(Element and text location data)
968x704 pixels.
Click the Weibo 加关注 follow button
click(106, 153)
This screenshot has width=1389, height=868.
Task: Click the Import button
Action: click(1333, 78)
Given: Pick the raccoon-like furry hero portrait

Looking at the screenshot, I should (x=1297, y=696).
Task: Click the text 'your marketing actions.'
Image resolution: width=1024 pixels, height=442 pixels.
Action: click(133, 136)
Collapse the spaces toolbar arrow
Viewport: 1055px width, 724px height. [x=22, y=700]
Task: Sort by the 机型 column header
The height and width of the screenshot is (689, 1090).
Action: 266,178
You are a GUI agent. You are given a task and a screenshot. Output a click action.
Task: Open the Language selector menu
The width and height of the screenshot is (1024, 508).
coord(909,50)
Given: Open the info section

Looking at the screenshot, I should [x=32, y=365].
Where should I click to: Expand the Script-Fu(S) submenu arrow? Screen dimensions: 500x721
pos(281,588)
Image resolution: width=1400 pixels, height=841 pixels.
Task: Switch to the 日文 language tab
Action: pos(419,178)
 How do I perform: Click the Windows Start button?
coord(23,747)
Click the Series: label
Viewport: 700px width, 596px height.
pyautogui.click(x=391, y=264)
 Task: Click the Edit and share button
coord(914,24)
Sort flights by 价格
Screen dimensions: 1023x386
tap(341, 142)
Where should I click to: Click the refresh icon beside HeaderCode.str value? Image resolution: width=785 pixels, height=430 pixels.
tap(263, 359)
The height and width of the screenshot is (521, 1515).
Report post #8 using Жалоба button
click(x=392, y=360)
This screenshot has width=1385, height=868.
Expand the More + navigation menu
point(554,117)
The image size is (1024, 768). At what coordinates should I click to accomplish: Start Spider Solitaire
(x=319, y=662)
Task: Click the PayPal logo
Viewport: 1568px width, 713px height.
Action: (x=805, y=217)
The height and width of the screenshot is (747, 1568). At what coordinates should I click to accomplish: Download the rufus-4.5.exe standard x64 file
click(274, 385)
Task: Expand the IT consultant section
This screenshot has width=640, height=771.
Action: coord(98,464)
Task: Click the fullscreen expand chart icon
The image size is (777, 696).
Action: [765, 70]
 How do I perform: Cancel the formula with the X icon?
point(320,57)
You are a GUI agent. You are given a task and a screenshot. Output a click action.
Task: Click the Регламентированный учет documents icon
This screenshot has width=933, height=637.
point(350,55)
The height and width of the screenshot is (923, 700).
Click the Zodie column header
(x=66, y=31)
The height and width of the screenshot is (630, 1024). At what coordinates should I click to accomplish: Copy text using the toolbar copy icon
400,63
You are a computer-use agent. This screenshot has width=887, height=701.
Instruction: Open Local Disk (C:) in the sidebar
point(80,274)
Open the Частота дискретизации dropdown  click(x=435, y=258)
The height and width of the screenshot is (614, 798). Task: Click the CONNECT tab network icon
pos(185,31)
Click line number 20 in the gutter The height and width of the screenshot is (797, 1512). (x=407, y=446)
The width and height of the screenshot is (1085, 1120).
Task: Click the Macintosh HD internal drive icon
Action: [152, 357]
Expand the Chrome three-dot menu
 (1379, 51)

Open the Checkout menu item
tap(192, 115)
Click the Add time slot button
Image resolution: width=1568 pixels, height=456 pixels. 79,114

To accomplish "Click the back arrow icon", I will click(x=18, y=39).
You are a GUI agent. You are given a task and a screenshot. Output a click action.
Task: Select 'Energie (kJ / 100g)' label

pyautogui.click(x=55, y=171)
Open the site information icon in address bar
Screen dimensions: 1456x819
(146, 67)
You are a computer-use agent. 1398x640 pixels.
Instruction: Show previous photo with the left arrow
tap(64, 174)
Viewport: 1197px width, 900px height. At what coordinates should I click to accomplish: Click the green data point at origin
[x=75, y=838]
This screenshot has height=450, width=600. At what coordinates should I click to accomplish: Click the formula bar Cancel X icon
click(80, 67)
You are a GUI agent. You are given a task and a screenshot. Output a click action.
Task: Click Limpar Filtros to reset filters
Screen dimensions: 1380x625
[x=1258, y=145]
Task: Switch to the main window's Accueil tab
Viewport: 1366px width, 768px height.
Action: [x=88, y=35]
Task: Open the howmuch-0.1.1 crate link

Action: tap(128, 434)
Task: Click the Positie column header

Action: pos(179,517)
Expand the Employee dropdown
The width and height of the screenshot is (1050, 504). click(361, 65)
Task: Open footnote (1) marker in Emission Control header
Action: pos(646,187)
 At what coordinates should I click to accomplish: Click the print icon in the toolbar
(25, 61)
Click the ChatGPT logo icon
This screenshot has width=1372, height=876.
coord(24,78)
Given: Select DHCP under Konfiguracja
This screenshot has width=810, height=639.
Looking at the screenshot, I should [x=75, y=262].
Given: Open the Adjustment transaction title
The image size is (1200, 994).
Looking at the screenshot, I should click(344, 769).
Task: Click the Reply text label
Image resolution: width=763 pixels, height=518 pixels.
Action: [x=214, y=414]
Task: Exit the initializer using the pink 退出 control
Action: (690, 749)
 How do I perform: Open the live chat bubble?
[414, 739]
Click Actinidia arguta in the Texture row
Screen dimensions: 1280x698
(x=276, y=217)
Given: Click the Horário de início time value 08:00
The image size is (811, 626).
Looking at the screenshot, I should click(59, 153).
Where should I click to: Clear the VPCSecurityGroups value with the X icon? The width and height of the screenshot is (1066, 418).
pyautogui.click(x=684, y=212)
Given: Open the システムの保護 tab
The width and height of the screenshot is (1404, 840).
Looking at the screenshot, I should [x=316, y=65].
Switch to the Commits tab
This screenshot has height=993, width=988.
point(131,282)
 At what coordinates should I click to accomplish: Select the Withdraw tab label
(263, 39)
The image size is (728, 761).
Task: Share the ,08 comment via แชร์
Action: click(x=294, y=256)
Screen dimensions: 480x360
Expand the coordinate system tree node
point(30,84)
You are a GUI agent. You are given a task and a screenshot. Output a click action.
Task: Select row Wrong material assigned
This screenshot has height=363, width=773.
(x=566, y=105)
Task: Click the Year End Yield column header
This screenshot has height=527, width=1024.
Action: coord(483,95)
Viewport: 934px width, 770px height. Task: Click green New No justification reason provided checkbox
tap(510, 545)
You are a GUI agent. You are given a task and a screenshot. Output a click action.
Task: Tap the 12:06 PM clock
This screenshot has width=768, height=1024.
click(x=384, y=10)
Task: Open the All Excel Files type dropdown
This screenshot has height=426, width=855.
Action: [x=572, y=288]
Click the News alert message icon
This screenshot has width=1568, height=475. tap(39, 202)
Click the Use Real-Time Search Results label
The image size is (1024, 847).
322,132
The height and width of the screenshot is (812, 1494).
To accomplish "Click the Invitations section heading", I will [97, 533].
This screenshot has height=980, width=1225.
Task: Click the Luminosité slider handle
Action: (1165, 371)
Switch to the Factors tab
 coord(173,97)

# EXERCISE GOAL
Return all of the records above verbatim, line for line.

# ANSWER TO THE EXERCISE
968x704 pixels.
Click the Weibo 加关注 follow button
click(106, 153)
This screenshot has width=1389, height=868.
Task: Click the Import button
Action: click(1333, 78)
Given: Pick the raccoon-like furry hero portrait

Looking at the screenshot, I should (x=1297, y=696).
Task: Click the text 'your marketing actions.'
Image resolution: width=1024 pixels, height=442 pixels.
Action: click(133, 136)
Collapse the spaces toolbar arrow
Viewport: 1055px width, 724px height. [x=22, y=700]
Task: Sort by the 机型 column header
The height and width of the screenshot is (689, 1090).
Action: 266,178
You are a GUI agent. You are given a task and a screenshot. Output a click action.
Task: Open the Language selector menu
The width and height of the screenshot is (1024, 508).
coord(909,50)
Given: Open the info section

Looking at the screenshot, I should [x=32, y=365].
Where should I click to: Expand the Script-Fu(S) submenu arrow? Screen dimensions: 500x721
pos(281,588)
Image resolution: width=1400 pixels, height=841 pixels.
Task: Switch to the 日文 language tab
Action: pos(419,178)
 How do I perform: Click the Windows Start button?
coord(23,747)
Click the Series: label
Viewport: 700px width, 596px height.
pyautogui.click(x=391, y=264)
 Task: Click the Edit and share button
coord(914,24)
Sort flights by 价格
Screen dimensions: 1023x386
tap(341, 142)
Where should I click to: Click the refresh icon beside HeaderCode.str value? Image resolution: width=785 pixels, height=430 pixels.
tap(263, 359)
The height and width of the screenshot is (521, 1515).
Report post #8 using Жалоба button
click(x=392, y=360)
This screenshot has width=1385, height=868.
Expand the More + navigation menu
point(554,117)
The image size is (1024, 768). At what coordinates should I click to accomplish: Start Spider Solitaire
(x=319, y=662)
Task: Click the PayPal logo
Viewport: 1568px width, 713px height.
Action: (x=805, y=217)
The height and width of the screenshot is (747, 1568). At what coordinates should I click to accomplish: Download the rufus-4.5.exe standard x64 file
click(274, 385)
Task: Expand the IT consultant section
This screenshot has width=640, height=771.
Action: coord(98,464)
Task: Click the fullscreen expand chart icon
The image size is (777, 696).
Action: [765, 70]
 How do I perform: Cancel the formula with the X icon?
point(320,57)
You are a GUI agent. You are given a task and a screenshot. Output a click action.
Task: Click the Регламентированный учет documents icon
This screenshot has width=933, height=637.
point(350,55)
The height and width of the screenshot is (923, 700).
Click the Zodie column header
(x=66, y=31)
The height and width of the screenshot is (630, 1024). At what coordinates should I click to accomplish: Copy text using the toolbar copy icon
400,63
You are a computer-use agent. This screenshot has width=887, height=701.
Instruction: Open Local Disk (C:) in the sidebar
point(80,274)
Open the Частота дискретизации dropdown  click(x=435, y=258)
The height and width of the screenshot is (614, 798). Task: Click the CONNECT tab network icon
pos(185,31)
Click line number 20 in the gutter The height and width of the screenshot is (797, 1512). (x=407, y=446)
The width and height of the screenshot is (1085, 1120).
Task: Click the Macintosh HD internal drive icon
Action: [152, 357]
Expand the Chrome three-dot menu
 (1379, 51)

Open the Checkout menu item
tap(192, 115)
Click the Add time slot button
Image resolution: width=1568 pixels, height=456 pixels. 79,114

To accomplish "Click the back arrow icon", I will click(x=18, y=39).
You are a GUI agent. You are given a task and a screenshot. Output a click action.
Task: Select 'Energie (kJ / 100g)' label

pyautogui.click(x=55, y=171)
Open the site information icon in address bar
Screen dimensions: 1456x819
(146, 67)
You are a computer-use agent. 1398x640 pixels.
Instruction: Show previous photo with the left arrow
tap(64, 174)
Viewport: 1197px width, 900px height. At what coordinates should I click to accomplish: Click the green data point at origin
[x=75, y=838]
This screenshot has height=450, width=600. At what coordinates should I click to accomplish: Click the formula bar Cancel X icon
click(80, 67)
You are a GUI agent. You are given a task and a screenshot. Output a click action.
Task: Click Limpar Filtros to reset filters
Screen dimensions: 1380x625
[x=1258, y=145]
Task: Switch to the main window's Accueil tab
Viewport: 1366px width, 768px height.
Action: [x=88, y=35]
Task: Open the howmuch-0.1.1 crate link

Action: tap(128, 434)
Task: Click the Positie column header

Action: pos(179,517)
Expand the Employee dropdown
The width and height of the screenshot is (1050, 504). click(361, 65)
Task: Open footnote (1) marker in Emission Control header
Action: pos(646,187)
 At what coordinates should I click to accomplish: Click the print icon in the toolbar
(25, 61)
Click the ChatGPT logo icon
This screenshot has width=1372, height=876.
coord(24,78)
Given: Select DHCP under Konfiguracja
This screenshot has width=810, height=639.
Looking at the screenshot, I should [x=75, y=262].
Given: Open the Adjustment transaction title
The image size is (1200, 994).
Looking at the screenshot, I should click(344, 769).
Task: Click the Reply text label
Image resolution: width=763 pixels, height=518 pixels.
Action: [x=214, y=414]
Task: Exit the initializer using the pink 退出 control
Action: (690, 749)
 How do I perform: Open the live chat bubble?
[414, 739]
Click Actinidia arguta in the Texture row
Screen dimensions: 1280x698
(x=276, y=217)
Given: Click the Horário de início time value 08:00
The image size is (811, 626).
Looking at the screenshot, I should click(59, 153).
Where should I click to: Clear the VPCSecurityGroups value with the X icon? The width and height of the screenshot is (1066, 418).
pyautogui.click(x=684, y=212)
Given: Open the システムの保護 tab
The width and height of the screenshot is (1404, 840).
Looking at the screenshot, I should [x=316, y=65].
Switch to the Commits tab
This screenshot has height=993, width=988.
point(131,282)
 At what coordinates should I click to accomplish: Select the Withdraw tab label
(263, 39)
The image size is (728, 761).
Task: Share the ,08 comment via แชร์
Action: click(x=294, y=256)
Screen dimensions: 480x360
Expand the coordinate system tree node
point(30,84)
You are a GUI agent. You are given a task and a screenshot. Output a click action.
Task: Select row Wrong material assigned
This screenshot has height=363, width=773.
(x=566, y=105)
Task: Click the Year End Yield column header
This screenshot has height=527, width=1024.
Action: coord(483,95)
Viewport: 934px width, 770px height. Task: Click green New No justification reason provided checkbox
tap(510, 545)
You are a GUI agent. You are given a task and a screenshot. Output a click action.
Task: Tap the 12:06 PM clock
This screenshot has width=768, height=1024.
click(x=384, y=10)
Task: Open the All Excel Files type dropdown
This screenshot has height=426, width=855.
Action: [x=572, y=288]
Click the News alert message icon
This screenshot has width=1568, height=475. tap(39, 202)
Click the Use Real-Time Search Results label
The image size is (1024, 847).
322,132
The height and width of the screenshot is (812, 1494).
To accomplish "Click the Invitations section heading", I will [97, 533].
This screenshot has height=980, width=1225.
Task: Click the Luminosité slider handle
Action: (1165, 371)
Switch to the Factors tab
 coord(173,97)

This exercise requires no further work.